[A block of data]

Begin

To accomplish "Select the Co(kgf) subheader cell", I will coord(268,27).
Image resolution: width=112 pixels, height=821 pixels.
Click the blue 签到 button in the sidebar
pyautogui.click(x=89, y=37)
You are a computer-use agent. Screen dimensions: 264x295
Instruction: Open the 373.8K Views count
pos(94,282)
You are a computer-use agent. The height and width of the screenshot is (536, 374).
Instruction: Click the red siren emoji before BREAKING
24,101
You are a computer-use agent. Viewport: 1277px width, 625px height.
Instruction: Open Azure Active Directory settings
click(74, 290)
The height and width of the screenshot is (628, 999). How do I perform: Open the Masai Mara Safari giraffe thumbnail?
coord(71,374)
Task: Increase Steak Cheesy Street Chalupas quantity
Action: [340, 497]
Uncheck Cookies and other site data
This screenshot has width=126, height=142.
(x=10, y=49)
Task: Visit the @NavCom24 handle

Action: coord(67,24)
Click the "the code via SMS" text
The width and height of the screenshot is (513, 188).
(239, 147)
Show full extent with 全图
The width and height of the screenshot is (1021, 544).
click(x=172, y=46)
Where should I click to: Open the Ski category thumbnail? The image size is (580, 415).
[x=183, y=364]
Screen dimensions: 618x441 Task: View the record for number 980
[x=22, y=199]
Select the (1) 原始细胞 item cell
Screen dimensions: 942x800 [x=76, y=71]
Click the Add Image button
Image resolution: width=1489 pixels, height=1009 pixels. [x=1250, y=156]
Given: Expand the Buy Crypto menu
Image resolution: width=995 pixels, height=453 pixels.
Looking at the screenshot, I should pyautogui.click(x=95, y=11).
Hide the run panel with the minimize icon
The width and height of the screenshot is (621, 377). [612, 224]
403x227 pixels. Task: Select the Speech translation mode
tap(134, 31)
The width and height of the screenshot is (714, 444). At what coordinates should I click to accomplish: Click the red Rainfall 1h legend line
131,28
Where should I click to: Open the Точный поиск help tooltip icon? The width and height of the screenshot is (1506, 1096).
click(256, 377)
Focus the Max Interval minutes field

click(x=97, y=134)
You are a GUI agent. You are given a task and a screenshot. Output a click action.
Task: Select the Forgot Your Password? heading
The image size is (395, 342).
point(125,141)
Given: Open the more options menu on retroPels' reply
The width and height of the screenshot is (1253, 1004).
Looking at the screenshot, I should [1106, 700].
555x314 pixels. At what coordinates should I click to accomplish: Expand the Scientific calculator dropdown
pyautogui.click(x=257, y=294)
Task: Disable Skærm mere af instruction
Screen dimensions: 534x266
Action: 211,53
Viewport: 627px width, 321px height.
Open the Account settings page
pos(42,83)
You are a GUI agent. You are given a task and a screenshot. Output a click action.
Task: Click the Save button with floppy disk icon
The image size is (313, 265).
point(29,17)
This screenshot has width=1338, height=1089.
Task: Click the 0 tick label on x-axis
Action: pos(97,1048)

End

Written request:
Edit the items above so that each "computer-use agent" becomes "screen automation agent", leaving every other part of the lines unchanged.

Output for this exercise:
To accomplish "Select the Co(kgf) subheader cell", I will coord(268,27).
Image resolution: width=112 pixels, height=821 pixels.
Click the blue 签到 button in the sidebar
pyautogui.click(x=89, y=37)
You are a screen automation agent. Screen dimensions: 264x295
Instruction: Open the 373.8K Views count
pos(94,282)
You are a screen automation agent. The height and width of the screenshot is (536, 374).
Instruction: Click the red siren emoji before BREAKING
24,101
You are a screen automation agent. Viewport: 1277px width, 625px height.
Instruction: Open Azure Active Directory settings
click(74, 290)
The height and width of the screenshot is (628, 999). How do I perform: Open the Masai Mara Safari giraffe thumbnail?
coord(71,374)
Task: Increase Steak Cheesy Street Chalupas quantity
Action: [340, 497]
Uncheck Cookies and other site data
This screenshot has width=126, height=142.
(x=10, y=49)
Task: Visit the @NavCom24 handle

Action: coord(67,24)
Click the "the code via SMS" text
The width and height of the screenshot is (513, 188).
(239, 147)
Show full extent with 全图
The width and height of the screenshot is (1021, 544).
click(x=172, y=46)
Where should I click to: Open the Ski category thumbnail? The image size is (580, 415).
[x=183, y=364]
Screen dimensions: 618x441 Task: View the record for number 980
[x=22, y=199]
Select the (1) 原始细胞 item cell
Screen dimensions: 942x800 [x=76, y=71]
Click the Add Image button
Image resolution: width=1489 pixels, height=1009 pixels. [x=1250, y=156]
Given: Expand the Buy Crypto menu
Image resolution: width=995 pixels, height=453 pixels.
Looking at the screenshot, I should pyautogui.click(x=95, y=11).
Hide the run panel with the minimize icon
The width and height of the screenshot is (621, 377). [612, 224]
403x227 pixels. Task: Select the Speech translation mode
tap(134, 31)
The width and height of the screenshot is (714, 444). At what coordinates should I click to accomplish: Click the red Rainfall 1h legend line
131,28
Where should I click to: Open the Точный поиск help tooltip icon? The width and height of the screenshot is (1506, 1096).
click(256, 377)
Focus the Max Interval minutes field

click(x=97, y=134)
You are a GUI agent. You are given a task and a screenshot. Output a click action.
Task: Select the Forgot Your Password? heading
The image size is (395, 342).
point(125,141)
Given: Open the more options menu on retroPels' reply
The width and height of the screenshot is (1253, 1004).
Looking at the screenshot, I should [1106, 700].
555x314 pixels. At what coordinates should I click to accomplish: Expand the Scientific calculator dropdown
pyautogui.click(x=257, y=294)
Task: Disable Skærm mere af instruction
Screen dimensions: 534x266
Action: 211,53
Viewport: 627px width, 321px height.
Open the Account settings page
pos(42,83)
You are a GUI agent. You are given a task and a screenshot. Output a click action.
Task: Click the Save button with floppy disk icon
The image size is (313, 265).
point(29,17)
This screenshot has width=1338, height=1089.
Task: Click the 0 tick label on x-axis
Action: pos(97,1048)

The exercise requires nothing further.